[Word and element location data]
☆ ☆ ☆ ☆
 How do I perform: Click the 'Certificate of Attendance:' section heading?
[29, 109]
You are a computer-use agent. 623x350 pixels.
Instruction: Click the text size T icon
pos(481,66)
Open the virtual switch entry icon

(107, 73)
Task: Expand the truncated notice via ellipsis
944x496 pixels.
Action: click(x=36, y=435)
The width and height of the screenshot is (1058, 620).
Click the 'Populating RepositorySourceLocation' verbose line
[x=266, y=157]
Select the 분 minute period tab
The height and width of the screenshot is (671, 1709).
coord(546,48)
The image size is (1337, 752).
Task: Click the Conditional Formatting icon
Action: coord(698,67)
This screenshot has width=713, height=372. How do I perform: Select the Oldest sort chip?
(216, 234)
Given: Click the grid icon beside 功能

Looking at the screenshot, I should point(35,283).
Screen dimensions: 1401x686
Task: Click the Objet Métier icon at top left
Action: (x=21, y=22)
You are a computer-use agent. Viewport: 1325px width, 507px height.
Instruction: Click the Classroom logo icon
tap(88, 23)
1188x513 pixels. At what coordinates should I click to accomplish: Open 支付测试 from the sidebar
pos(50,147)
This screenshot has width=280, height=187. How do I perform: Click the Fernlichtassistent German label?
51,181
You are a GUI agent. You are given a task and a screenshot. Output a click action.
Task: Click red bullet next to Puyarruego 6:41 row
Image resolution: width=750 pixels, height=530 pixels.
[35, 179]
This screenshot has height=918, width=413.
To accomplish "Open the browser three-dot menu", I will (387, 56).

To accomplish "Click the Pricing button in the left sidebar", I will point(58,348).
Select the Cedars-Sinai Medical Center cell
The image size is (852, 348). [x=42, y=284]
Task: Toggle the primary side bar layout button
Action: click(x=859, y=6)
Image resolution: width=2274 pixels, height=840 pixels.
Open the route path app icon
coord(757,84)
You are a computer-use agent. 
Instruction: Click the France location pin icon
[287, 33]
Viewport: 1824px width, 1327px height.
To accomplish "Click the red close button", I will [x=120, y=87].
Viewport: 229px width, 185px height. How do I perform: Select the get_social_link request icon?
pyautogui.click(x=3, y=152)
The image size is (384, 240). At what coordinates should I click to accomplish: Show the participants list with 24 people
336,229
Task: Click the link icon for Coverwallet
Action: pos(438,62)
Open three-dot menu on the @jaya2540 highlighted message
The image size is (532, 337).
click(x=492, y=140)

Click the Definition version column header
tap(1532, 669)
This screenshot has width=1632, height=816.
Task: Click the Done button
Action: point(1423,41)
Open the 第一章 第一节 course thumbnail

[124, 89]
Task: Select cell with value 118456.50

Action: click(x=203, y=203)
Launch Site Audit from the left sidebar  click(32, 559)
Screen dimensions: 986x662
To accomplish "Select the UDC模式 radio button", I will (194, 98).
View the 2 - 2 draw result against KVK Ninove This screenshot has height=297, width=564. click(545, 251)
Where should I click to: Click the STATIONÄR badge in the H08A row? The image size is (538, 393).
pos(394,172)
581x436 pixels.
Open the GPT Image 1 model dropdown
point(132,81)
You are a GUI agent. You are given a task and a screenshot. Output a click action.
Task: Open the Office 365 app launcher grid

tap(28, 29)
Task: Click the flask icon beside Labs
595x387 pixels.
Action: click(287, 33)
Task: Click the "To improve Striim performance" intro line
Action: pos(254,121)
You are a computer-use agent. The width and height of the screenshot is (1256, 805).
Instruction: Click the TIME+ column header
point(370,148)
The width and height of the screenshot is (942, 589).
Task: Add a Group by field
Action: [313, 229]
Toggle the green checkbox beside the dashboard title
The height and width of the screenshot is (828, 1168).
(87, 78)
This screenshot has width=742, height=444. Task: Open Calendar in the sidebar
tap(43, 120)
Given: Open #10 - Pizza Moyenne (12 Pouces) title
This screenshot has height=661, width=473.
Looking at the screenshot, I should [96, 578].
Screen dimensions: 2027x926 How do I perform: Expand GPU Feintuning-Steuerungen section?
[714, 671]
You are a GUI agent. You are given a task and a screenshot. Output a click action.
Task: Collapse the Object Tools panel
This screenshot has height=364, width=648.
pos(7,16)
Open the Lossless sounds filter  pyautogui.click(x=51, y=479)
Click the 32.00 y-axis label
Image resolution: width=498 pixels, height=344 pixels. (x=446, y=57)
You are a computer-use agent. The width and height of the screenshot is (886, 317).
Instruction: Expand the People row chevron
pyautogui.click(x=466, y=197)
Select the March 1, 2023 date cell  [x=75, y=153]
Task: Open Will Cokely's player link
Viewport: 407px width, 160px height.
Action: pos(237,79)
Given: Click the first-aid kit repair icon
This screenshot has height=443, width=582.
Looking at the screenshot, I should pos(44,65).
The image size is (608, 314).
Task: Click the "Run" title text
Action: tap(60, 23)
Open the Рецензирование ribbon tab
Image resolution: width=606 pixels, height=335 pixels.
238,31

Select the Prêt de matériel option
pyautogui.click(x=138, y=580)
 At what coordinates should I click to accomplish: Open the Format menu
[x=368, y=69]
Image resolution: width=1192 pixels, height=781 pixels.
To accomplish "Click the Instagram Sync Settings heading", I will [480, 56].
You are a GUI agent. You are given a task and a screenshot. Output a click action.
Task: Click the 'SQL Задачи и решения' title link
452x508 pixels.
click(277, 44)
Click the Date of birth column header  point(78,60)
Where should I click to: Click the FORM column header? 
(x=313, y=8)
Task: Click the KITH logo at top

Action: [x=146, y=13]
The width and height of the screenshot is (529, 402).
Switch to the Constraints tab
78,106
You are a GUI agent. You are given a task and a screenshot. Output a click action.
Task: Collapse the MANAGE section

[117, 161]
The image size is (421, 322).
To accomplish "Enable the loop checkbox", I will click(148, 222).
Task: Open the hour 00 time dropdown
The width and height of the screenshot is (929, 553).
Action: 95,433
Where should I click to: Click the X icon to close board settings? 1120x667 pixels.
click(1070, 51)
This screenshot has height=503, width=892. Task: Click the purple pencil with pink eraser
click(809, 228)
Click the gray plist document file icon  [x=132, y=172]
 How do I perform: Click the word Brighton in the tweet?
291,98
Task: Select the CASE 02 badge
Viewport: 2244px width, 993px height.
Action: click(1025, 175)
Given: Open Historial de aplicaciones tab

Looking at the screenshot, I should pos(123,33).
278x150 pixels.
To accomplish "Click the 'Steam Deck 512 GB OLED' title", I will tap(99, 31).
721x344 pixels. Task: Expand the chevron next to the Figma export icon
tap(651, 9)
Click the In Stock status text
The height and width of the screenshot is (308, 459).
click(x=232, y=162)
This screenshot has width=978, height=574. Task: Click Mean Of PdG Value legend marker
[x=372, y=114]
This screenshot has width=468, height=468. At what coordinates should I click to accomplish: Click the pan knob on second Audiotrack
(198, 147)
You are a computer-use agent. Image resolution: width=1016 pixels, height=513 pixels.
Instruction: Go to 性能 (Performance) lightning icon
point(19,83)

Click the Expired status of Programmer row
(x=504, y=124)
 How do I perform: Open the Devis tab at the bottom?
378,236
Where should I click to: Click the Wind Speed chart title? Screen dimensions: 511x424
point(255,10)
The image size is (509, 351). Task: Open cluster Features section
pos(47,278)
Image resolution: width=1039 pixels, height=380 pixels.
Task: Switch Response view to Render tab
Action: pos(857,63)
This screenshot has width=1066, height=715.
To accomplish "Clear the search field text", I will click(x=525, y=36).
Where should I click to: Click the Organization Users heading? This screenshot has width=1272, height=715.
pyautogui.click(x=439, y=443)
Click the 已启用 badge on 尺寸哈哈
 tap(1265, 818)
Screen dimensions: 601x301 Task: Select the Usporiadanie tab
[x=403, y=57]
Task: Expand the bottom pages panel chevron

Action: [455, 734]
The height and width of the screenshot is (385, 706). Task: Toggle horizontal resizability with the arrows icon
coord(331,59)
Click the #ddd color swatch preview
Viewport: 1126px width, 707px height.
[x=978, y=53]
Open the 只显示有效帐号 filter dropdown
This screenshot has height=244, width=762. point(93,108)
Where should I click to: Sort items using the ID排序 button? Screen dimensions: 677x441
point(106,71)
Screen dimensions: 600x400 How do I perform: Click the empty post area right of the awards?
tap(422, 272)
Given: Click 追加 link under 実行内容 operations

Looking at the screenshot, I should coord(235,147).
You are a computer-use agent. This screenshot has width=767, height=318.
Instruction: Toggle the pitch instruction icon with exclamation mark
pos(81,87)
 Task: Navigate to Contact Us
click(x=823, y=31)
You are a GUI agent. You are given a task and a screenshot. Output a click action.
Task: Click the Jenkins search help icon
☆ ☆ ☆ ☆
• **TASK TO COMPLETE**: Convert the lines of the listing, from the line containing "This screenshot has height=918, width=413." through the line containing "tap(28, 29)", into a Markdown table with a Row column numbering each line and a Line column holding its text, omitting blank lines.

• **ANSWER TO THE TASK**:
| Row | Line |
|---|---|
| 1 | This screenshot has height=918, width=413. |
| 2 | To accomplish "Open the browser three-dot menu", I will (387, 56). |
| 3 | To accomplish "Click the Pricing button in the left sidebar", I will point(58,348). |
| 4 | Select the Cedars-Sinai Medical Center cell |
| 5 | The image size is (852, 348). [x=42, y=284] |
| 6 | Task: Toggle the primary side bar layout button |
| 7 | Action: click(x=859, y=6) |
| 8 | Image resolution: width=2274 pixels, height=840 pixels. |
| 9 | Open the route path app icon |
| 10 | coord(757,84) |
| 11 | You are a computer-use agent.  |
| 12 | Instruction: Click the France location pin icon |
| 13 | [287, 33] |
| 14 | Viewport: 1824px width, 1327px height. |
| 15 | To accomplish "Click the red close button", I will [x=120, y=87]. |
| 16 | Viewport: 229px width, 185px height. How do I perform: Select the get_social_link request icon? |
| 17 | pyautogui.click(x=3, y=152) |
| 18 | The image size is (384, 240). At what coordinates should I click to accomplish: Show the participants list with 24 people |
| 19 | 336,229 |
| 20 | Task: Click the link icon for Coverwallet |
| 21 | Action: pos(438,62) |
| 22 | Open three-dot menu on the @jaya2540 highlighted message |
| 23 | The image size is (532, 337). |
| 24 | click(x=492, y=140) |
| 25 | Click the Definition version column header |
| 26 | tap(1532, 669) |
| 27 | This screenshot has width=1632, height=816. |
| 28 | Task: Click the Done button |
| 29 | Action: point(1423,41) |
| 30 | Open the 第一章 第一节 course thumbnail |
| 31 | [124, 89] |
| 32 | Task: Select cell with value 118456.50 |
| 33 | Action: click(x=203, y=203) |
| 34 | Launch Site Audit from the left sidebar  click(32, 559) |
| 35 | Screen dimensions: 986x662 |
| 36 | To accomplish "Select the UDC模式 radio button", I will (194, 98). |
| 37 | View the 2 - 2 draw result against KVK Ninove This screenshot has height=297, width=564. click(545, 251) |
| 38 | Where should I click to: Click the STATIONÄR badge in the H08A row? The image size is (538, 393). |
| 39 | pos(394,172) |
| 40 | 581x436 pixels. |
| 41 | Open the GPT Image 1 model dropdown |
| 42 | point(132,81) |
| 43 | You are a GUI agent. You are given a task and a screenshot. Output a click action. |
| 44 | Task: Open the Office 365 app launcher grid |
| 45 | tap(28, 29) |